It is also the corporate culture of the "Masters of the Universe"

admitting that their even is a problem is weakness you see so they ignored it for political reasons- all politics all the time and no policy.

John DiIulio pointed out just this to Ron Suskind back in 2002
http://www.ratical.org/ratville/CAH/DiIulio.html
In eight months, I heard many, many staff discussions, but not three meaningful, substantive policy discussions. There were no actual policy white papers on domestic issues. There were, truth be told, only a couple of people in the West Wing who worried at all about policy substance and analysis, and they were even more overworked than the stereotypical, non-stop, 20-hour-a-day White House staff. Every modern presidency moves on the fly, but, on social policy and related issues, the lack of even basic policy knowledge, and the only casual interest in knowing more, was somewhat breathtaking -- discussions by fairly senior people who meant Medicaid but were talking Medicare; near-instant shifts from discussing any actual policy pros and cons to discussing political communications, media strategy, et cetera. Even quite junior staff would sometimes hear quite senior staff pooh-pooh any need to dig deeper for pertinent information on a given issue.

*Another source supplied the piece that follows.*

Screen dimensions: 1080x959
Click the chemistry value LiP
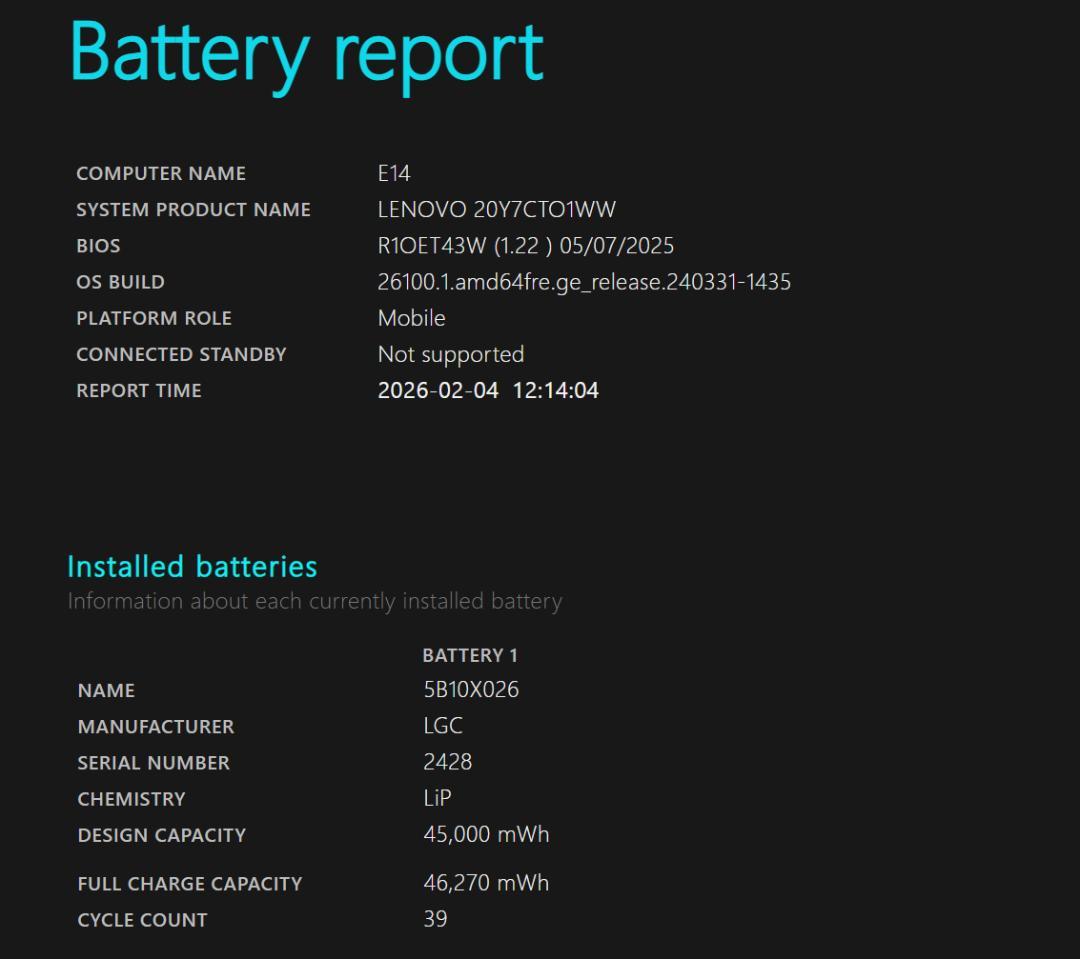tap(437, 798)
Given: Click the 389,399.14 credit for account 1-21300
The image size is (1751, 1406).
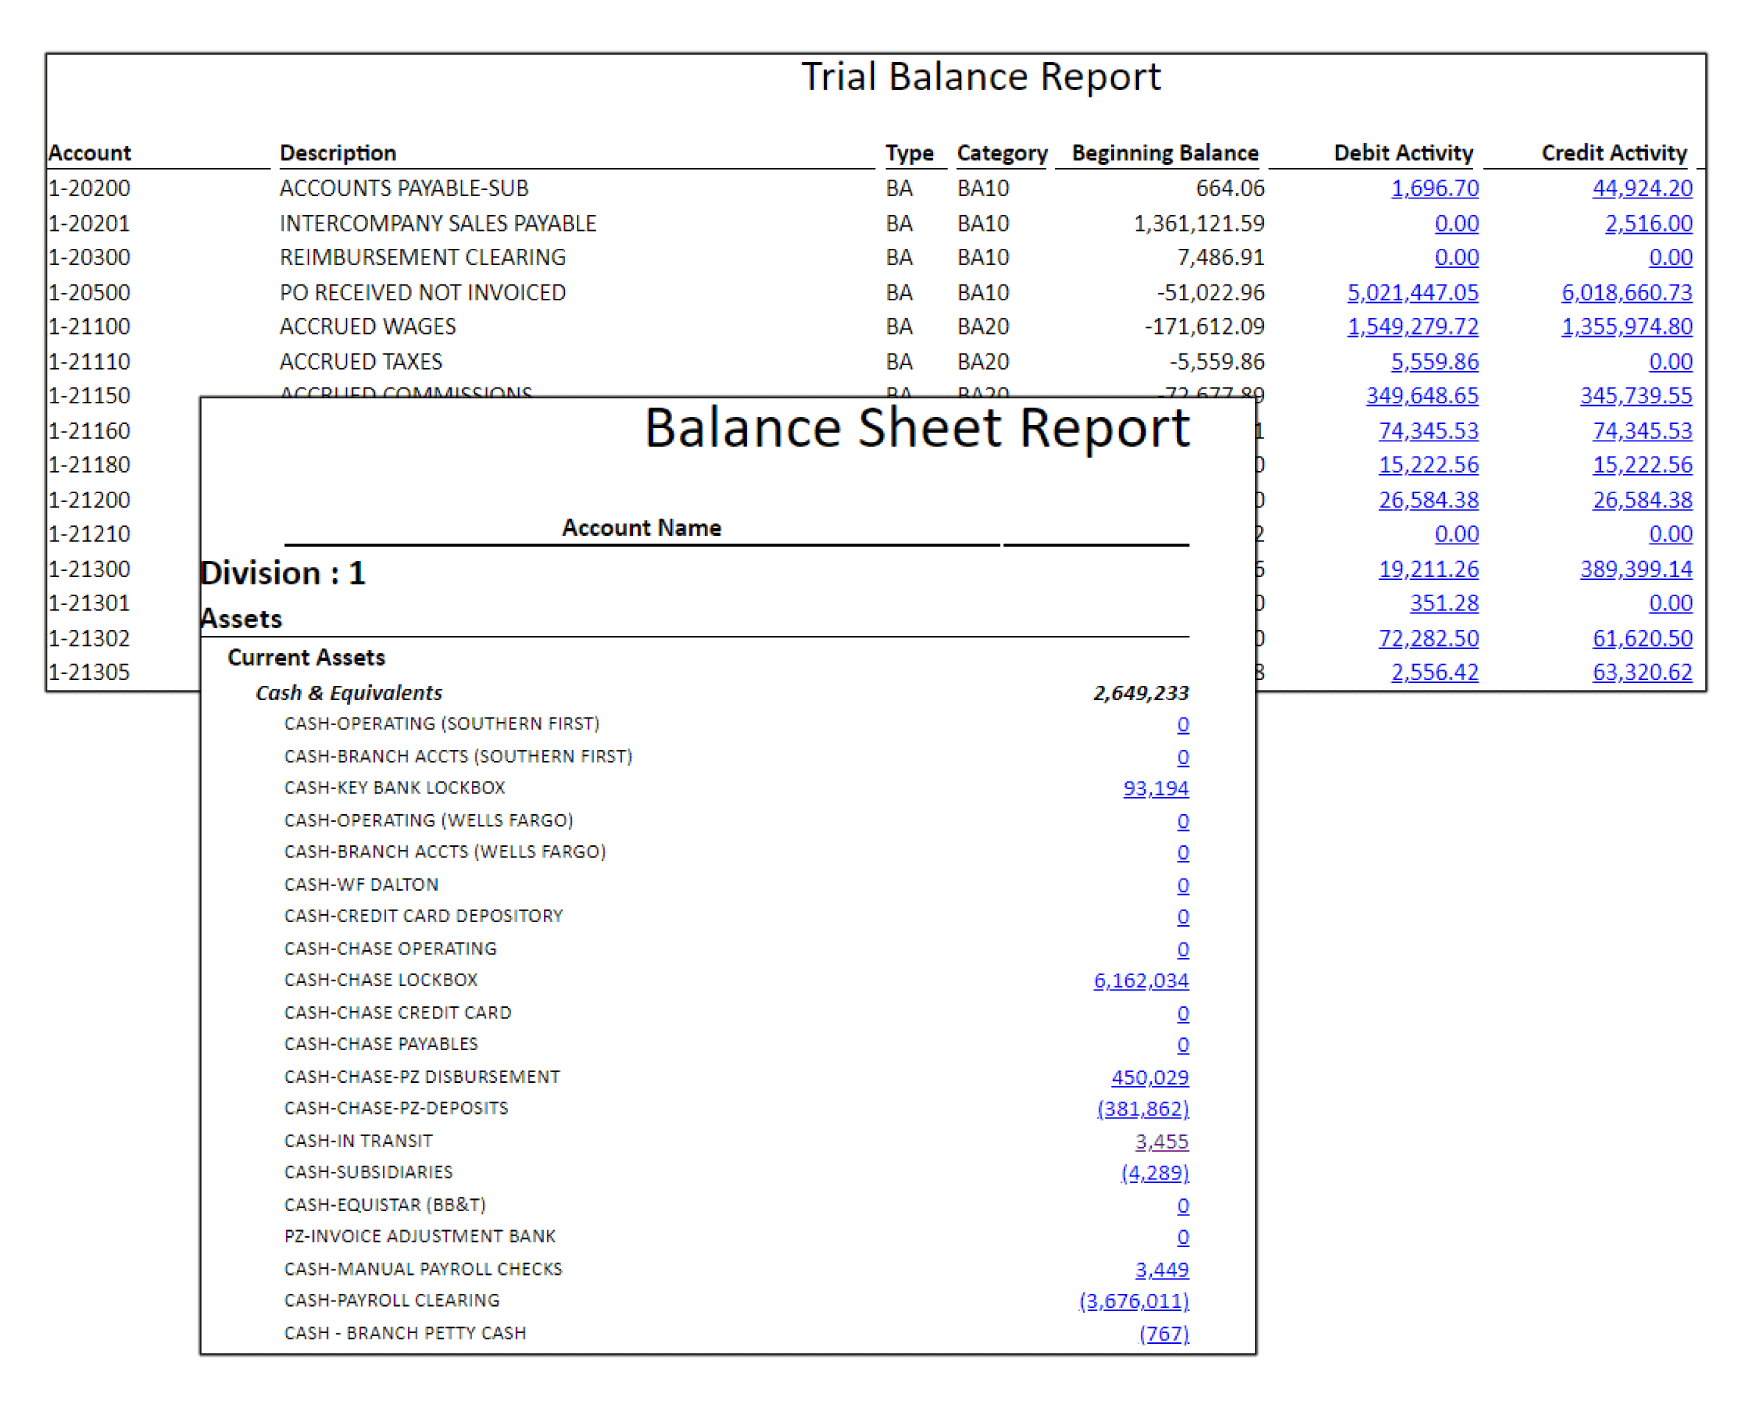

Likewise, every administration at some point comes to think of the White House as its own private tree house, to define itself as "us" versus "them" on Capitol Hill, or in the media, or what have you, and, before 100 days are out, to vest ever more organizational and operational authority with the White House's political, press, and communications people, both senior and junior. I think, however, that the Bush administration -- maybe because they were coming off Florida and the election controversy, maybe because they were so unusually tight-knit and "Texas," maybe because the chief of staff, Andy Card, was more a pure staff process than a staff leader or policy person, or maybe for other reasons I can't recognize -- was far more inclined in that direction, and became progressively more so as the months pre-9/11 wore on.

This gave rise to what you might call Mayberry Machiavellis -- staff, senior and junior, who consistently talked and acted as if the height of political sophistication consisted in reducing every issue to its simplest, black-and-white terms for public consumption, then steering legislative initiatives or policy proposals as far right as possible. These folks have their predecessors in previous administrations (left and right, Democrat and Republican), but, in the Bush administration, they were particularly unfettered.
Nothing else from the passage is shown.